Nine of 14 commissioners of the Commission on the 21st Century Economy, including Chairman Gerald Parsky, signed the final report by the organization, which recommended the new business net receipts tax to offset revenue losses from flattening the personal income tax and eliminating the corporate income tax and the state portion of the sales tax.

The CalChamber and coalition said they “support the commission recommendation of a stronger rainy day fund in the belief that volatility is primarily a spending problem rather than a revenue problem.”

They agree that California’s high personal and corporate income tax rates and taxation of business inputs have a negative impact on economic growth and competitiveness.

But replacing these taxes with a new tax, however, absent a thorough understanding of its impacts, could have its own set of harmful consequences, the chamber said.

“The only comparable tax not based on ability to pay is the property tax, which was the subject of a tax revolt 30 years ago when it became unaffordable for major parts of California society. High inflation then exacerbated the perceived unfairness of the property tax, which could also be the case for a business net receipts tax,” read a statement by CalChamber.

Also against the adoption of a business net receipts tax is a group of experts on tax policy.

In a letter to Mr. Parsky, Joseph Bankman, Stanford Law School; Arnold Harberger, UCLA Economics Department; Walter Hellerstein, University of Georgia School of Law; James Hines Jr., University of Michigan Economics Department; Charles McLure, Hoover Institution/Stanford University; Steven Sheffrin, U.C. Davis Economics Department; Kirk Stark, UCLA School of Law; John Swain, University of Arizona College of Law; and George Zodrow, Rice University Economics Department said, "The most advisable course of action at this stage would be to recommend several key reforms" to the sales tax.

“Our concerns regarding the BNRT arise primarily from the numerous uncertainties relating to administration, compliance, legal challenges and economic distortions of such a tax.”

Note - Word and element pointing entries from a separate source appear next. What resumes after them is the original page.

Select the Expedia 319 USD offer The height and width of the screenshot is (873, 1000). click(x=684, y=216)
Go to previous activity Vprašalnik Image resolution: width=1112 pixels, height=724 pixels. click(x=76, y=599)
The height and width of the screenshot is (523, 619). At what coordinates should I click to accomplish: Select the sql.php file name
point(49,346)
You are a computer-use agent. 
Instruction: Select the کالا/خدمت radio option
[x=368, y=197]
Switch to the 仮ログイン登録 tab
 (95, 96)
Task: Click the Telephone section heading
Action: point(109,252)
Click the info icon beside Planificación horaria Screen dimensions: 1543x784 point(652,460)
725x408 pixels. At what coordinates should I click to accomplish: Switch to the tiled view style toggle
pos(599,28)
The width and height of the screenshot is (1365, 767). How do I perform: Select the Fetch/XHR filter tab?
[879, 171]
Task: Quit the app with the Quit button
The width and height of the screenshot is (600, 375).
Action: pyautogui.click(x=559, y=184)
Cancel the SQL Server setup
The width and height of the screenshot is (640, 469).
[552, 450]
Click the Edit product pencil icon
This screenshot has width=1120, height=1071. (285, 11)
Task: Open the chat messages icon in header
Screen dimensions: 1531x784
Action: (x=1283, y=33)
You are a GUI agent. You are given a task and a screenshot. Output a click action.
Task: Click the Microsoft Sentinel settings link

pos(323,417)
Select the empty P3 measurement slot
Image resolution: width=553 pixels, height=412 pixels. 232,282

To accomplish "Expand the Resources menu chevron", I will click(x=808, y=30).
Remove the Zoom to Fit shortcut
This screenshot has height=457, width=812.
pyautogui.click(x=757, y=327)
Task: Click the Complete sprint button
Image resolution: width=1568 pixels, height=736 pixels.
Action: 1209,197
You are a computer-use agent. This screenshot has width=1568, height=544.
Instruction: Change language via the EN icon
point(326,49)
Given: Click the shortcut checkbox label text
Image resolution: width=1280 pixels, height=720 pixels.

They said that while the business net receipts tax is an intriguing proposal, there are numerous reasons to believe it is the wrong way to go.

“Rather than recommending the BNRT, we believe the commission should endorse three key reforms" to the sales tax: "extension of the tax to cover selected retail services; exemption for business purchases, subject to provisions to prevent avoidance for non-business purchases; and  continued efforts to include cross-border retail purchases in the tax base to the extent allowable under federal law.”